注意:烘干的样品要及时研磨或者保持干燥,否则有返潮现象,给磨样造成困难,而且影响同位素数据。
1.2酸处理
将土壤样品适当粉碎(为了更好的反应),放在小烧杯中,倒入适量浓度的盐酸(浓度一般用0.5mol/L),这时会发现有小气泡冒出,这是盐酸与土壤中的无机碳反应产生的CO2,用玻璃棒搅拌使反应更完全,可以间隔1小时搅拌一次使之充分反应。

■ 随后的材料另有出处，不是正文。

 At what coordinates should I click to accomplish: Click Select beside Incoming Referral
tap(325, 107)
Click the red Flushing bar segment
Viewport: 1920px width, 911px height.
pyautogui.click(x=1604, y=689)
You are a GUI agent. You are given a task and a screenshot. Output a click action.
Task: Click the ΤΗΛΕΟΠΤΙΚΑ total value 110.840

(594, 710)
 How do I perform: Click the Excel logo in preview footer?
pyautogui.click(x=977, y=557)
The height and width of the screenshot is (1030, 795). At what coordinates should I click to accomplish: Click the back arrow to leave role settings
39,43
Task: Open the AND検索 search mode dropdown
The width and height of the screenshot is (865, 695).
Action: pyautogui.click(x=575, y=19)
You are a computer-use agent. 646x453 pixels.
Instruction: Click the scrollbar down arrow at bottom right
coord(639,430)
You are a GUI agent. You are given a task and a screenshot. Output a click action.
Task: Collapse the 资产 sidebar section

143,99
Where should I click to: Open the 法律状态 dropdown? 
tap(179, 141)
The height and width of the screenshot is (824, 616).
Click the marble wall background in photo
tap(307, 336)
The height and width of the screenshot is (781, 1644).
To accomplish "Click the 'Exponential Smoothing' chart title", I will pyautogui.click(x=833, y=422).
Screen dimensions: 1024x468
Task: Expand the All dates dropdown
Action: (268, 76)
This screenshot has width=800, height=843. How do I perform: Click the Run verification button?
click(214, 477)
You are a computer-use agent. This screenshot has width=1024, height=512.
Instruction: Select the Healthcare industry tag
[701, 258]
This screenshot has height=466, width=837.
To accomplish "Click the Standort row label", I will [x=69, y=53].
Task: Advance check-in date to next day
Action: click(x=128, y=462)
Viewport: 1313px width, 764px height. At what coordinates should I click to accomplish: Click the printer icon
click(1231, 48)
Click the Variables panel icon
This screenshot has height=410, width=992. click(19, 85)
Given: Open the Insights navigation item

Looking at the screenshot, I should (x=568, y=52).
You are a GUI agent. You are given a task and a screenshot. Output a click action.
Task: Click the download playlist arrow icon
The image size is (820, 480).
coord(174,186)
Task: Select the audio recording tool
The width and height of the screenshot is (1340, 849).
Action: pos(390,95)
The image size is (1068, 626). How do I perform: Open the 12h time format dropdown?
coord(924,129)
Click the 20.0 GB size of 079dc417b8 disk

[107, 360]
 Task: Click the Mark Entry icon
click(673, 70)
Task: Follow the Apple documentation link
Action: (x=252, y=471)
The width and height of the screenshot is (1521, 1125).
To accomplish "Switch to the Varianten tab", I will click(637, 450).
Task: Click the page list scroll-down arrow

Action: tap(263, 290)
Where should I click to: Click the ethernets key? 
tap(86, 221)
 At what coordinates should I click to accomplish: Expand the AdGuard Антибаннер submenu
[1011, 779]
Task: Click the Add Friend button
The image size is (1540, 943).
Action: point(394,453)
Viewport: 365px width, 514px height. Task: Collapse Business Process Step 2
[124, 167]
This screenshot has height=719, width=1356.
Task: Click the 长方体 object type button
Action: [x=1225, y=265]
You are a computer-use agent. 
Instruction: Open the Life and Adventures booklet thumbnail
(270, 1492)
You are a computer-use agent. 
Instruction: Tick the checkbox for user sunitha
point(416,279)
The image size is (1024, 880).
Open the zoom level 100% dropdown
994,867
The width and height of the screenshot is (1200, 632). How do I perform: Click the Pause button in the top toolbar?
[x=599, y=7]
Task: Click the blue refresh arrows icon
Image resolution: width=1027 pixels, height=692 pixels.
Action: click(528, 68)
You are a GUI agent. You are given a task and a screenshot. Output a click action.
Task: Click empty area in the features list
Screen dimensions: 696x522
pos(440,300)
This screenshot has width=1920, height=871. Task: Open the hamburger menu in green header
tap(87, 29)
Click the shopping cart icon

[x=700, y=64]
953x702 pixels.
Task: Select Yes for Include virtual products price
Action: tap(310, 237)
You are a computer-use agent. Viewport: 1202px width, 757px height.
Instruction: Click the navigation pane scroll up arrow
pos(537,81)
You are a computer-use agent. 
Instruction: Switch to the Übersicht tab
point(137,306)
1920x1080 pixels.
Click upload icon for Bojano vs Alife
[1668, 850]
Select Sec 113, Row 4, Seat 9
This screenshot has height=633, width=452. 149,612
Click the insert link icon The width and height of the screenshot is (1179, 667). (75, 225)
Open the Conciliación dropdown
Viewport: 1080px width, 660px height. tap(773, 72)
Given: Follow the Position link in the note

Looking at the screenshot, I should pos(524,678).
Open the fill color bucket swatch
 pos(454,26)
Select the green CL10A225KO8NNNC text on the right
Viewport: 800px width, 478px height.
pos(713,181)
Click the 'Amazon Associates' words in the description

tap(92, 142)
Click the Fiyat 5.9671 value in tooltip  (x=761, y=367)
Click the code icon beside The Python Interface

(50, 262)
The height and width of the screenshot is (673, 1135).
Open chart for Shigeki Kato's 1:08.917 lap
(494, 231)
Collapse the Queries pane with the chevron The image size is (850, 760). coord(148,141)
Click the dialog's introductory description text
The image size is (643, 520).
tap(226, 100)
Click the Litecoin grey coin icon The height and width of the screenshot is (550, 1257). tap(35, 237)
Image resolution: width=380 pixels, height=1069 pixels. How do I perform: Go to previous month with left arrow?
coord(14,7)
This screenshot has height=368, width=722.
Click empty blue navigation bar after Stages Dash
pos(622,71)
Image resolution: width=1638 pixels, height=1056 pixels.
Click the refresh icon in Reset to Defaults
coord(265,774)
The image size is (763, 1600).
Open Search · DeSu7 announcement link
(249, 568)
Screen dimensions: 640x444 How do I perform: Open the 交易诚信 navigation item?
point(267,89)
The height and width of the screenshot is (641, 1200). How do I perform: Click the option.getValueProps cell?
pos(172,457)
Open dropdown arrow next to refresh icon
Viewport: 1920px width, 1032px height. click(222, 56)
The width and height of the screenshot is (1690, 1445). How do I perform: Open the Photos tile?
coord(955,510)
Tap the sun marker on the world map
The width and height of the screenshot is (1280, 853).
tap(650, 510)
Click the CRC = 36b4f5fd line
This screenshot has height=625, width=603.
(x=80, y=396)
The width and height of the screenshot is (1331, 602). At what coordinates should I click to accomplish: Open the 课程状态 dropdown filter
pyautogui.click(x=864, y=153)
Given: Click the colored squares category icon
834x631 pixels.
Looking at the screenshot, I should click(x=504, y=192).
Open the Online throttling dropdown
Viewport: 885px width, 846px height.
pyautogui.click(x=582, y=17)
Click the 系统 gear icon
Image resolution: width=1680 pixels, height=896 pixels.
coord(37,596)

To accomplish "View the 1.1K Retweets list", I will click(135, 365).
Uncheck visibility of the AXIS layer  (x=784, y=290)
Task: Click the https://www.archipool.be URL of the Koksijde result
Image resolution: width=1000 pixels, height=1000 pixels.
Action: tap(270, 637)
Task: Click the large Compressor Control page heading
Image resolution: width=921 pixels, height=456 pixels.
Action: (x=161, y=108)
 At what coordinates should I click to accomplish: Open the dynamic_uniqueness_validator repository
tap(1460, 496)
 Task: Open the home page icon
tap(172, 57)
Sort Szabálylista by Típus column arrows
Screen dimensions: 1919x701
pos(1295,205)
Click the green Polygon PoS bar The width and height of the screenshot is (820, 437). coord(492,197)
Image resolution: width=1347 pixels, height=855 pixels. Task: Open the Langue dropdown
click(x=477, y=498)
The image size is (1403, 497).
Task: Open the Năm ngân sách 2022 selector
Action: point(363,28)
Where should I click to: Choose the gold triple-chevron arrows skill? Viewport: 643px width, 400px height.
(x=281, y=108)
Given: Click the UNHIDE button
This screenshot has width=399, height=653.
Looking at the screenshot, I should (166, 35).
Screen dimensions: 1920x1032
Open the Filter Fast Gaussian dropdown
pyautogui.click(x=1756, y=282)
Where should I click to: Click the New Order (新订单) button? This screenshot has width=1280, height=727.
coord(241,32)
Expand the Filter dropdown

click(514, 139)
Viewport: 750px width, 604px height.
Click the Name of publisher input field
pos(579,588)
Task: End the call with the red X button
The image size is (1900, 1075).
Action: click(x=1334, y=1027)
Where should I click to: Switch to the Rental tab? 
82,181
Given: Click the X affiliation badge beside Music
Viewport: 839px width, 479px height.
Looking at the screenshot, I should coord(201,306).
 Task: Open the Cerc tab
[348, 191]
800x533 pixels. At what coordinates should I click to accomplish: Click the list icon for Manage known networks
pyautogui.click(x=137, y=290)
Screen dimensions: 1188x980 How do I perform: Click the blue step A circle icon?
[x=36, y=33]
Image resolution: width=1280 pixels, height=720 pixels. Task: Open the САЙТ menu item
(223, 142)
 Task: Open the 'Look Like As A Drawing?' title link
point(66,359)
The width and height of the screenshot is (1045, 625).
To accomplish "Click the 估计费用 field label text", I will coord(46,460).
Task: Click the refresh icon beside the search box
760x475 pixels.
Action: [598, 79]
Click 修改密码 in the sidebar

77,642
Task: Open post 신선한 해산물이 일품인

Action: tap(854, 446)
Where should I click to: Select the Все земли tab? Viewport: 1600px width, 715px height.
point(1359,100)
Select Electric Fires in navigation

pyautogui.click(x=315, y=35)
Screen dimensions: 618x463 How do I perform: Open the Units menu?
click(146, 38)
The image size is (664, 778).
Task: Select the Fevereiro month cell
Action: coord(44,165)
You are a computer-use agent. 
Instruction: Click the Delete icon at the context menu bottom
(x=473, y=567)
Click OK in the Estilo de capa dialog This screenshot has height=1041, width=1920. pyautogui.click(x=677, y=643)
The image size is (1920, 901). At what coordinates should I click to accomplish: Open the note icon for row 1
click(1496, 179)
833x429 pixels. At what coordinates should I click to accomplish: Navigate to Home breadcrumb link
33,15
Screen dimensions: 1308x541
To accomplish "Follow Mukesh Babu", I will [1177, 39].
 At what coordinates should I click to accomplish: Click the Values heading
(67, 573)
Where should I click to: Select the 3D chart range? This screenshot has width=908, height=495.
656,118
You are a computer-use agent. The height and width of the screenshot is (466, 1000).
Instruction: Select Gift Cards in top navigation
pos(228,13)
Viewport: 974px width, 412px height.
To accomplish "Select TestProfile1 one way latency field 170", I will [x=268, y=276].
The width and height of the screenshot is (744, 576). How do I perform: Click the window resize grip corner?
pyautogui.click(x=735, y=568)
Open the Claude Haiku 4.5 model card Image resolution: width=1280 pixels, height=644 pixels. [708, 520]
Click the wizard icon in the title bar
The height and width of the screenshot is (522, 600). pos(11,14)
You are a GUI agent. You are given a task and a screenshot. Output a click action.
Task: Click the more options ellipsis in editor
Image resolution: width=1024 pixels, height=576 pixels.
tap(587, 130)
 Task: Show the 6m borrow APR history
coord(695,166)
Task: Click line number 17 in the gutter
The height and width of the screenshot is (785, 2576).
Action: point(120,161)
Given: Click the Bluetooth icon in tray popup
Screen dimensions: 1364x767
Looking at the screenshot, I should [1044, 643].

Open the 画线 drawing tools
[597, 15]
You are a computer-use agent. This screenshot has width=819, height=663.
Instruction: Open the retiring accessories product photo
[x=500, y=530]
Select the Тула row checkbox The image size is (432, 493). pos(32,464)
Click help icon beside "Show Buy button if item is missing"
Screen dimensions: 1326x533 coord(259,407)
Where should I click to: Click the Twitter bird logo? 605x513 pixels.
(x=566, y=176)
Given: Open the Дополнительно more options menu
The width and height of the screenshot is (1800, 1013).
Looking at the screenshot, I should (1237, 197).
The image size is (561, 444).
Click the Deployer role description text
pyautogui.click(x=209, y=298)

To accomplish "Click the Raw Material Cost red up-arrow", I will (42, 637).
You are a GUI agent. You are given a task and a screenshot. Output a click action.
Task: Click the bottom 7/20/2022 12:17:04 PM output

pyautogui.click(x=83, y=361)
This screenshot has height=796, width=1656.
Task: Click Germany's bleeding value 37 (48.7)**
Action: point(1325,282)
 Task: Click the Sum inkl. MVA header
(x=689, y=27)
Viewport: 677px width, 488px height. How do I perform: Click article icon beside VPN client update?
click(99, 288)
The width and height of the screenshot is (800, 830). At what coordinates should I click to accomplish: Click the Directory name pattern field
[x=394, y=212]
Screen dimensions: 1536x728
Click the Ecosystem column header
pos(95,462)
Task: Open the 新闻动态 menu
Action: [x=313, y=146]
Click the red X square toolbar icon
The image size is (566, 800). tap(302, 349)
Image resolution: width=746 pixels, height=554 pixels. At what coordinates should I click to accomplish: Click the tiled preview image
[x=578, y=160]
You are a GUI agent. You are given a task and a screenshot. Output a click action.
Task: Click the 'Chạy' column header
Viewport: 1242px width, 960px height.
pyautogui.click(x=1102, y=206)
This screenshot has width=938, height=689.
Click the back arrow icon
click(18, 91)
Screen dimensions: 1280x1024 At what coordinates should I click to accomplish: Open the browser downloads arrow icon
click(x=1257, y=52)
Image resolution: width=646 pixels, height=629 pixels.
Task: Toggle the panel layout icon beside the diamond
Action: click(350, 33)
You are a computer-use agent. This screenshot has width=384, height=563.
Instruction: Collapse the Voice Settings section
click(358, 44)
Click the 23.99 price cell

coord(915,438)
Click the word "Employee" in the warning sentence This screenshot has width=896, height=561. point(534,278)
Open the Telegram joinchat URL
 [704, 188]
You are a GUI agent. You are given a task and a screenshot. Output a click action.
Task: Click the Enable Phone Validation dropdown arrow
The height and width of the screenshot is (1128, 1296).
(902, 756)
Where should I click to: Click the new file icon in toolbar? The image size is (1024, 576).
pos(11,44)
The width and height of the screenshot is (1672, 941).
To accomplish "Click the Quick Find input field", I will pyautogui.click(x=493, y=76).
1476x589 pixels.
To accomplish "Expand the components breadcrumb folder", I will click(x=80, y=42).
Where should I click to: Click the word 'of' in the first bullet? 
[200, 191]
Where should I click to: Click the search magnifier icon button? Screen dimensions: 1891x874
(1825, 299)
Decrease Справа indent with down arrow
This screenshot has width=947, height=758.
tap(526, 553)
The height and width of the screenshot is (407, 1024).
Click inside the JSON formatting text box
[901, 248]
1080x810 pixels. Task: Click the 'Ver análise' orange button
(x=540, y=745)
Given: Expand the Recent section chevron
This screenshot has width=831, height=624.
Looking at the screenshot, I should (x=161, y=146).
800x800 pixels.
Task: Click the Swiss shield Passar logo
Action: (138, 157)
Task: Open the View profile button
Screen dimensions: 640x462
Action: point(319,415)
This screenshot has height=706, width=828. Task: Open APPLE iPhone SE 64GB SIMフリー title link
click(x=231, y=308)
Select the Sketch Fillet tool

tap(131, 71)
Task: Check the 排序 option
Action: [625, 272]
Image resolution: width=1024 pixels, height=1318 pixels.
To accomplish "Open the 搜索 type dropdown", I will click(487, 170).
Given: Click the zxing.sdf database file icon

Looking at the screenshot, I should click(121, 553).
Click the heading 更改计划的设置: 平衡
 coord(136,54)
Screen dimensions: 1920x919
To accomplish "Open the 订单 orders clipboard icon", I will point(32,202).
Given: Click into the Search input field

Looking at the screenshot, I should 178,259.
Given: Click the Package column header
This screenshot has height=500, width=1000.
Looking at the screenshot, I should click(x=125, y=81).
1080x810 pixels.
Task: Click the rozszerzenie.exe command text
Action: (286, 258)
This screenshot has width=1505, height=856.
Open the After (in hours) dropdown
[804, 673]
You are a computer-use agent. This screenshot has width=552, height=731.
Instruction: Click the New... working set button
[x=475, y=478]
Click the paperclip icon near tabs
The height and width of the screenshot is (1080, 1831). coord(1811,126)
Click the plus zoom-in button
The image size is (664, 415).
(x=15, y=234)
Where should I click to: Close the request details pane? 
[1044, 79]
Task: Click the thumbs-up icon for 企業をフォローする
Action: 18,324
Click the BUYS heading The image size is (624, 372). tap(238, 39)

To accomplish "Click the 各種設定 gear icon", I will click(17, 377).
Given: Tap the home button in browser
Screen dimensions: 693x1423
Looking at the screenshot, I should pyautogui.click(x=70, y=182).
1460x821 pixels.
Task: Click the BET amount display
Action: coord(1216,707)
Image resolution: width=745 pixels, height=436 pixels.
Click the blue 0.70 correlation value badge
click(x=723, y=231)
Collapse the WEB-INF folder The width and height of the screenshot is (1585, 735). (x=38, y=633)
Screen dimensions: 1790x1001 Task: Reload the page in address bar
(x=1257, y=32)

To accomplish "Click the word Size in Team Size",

反应至少6小时,除去土壤中的无机碳,沉淀,倒掉上层清夜;再用去离子水搅拌洗涤,沉淀,倾倒上层清夜,重复3~4次,充分洗净过量盐酸;然后烘干土壤样品(条件同上)。
注意:测定碱性土壤中的有机C同位素,在干燥之前需要进行酸处理。
因为采集的土壤样品中含有无机碳,会影响到我们需要的数据。
1.3粉碎
经过烘干的样品需要粉碎才能进行分析,为了保证样品的均匀,粉碎程度至少要过60目的筛子。
粉碎可以用研钵、球磨机或混合磨碎机来等来处理。
1.4样品整理
磨好的样品放在合适的包装里,如小瓶子、小信封或自封袋里,最好密封保存。
以数字和英文字母做标记区别样品。
1.5称量
经过干燥和粉碎处理的样品在分析之前还得放在锡箔帽中称量。
用微量分析天平(同位素实验室专用),样品量可以精确到0.001mg (百万分之一天平)。
称样前,先将所需工具及样品排放好,所需工具包括样品垫、样品盘、镊子、勺子。
先调天平平衡,看水泡是否在圆圈内,在圆圈内则表示天平平衡。
在称量过程中尽量不要碰桌子,减少对天平的影响。
称量时,先将锡帽放进天平内,等天平显示的数字稳定时调零,然后将锡帽取出放在样品垫上,放适量样品至锡帽中,样品的量根据测定的同位素以及样品中的含量而定。
称量最终质量并作记录。
然后将锡帽团用镊子或拇指和食指轻轻用力团成小球。
已经称量并用锡箔包好的样品放在专门的样品盘里,并附带一份质量表格,保存。
注意:任何时候不能由裸露的双手触摸样品或锡帽。
若用手操作,须带上无尘橡胶手套。
并确保包好的样品没有泄漏。
样品盘中样品的标记对应记录本上的标记。
(只要同位素比率值的不需要记录质量数,而需要全N或全C量的则需要记录质量数)。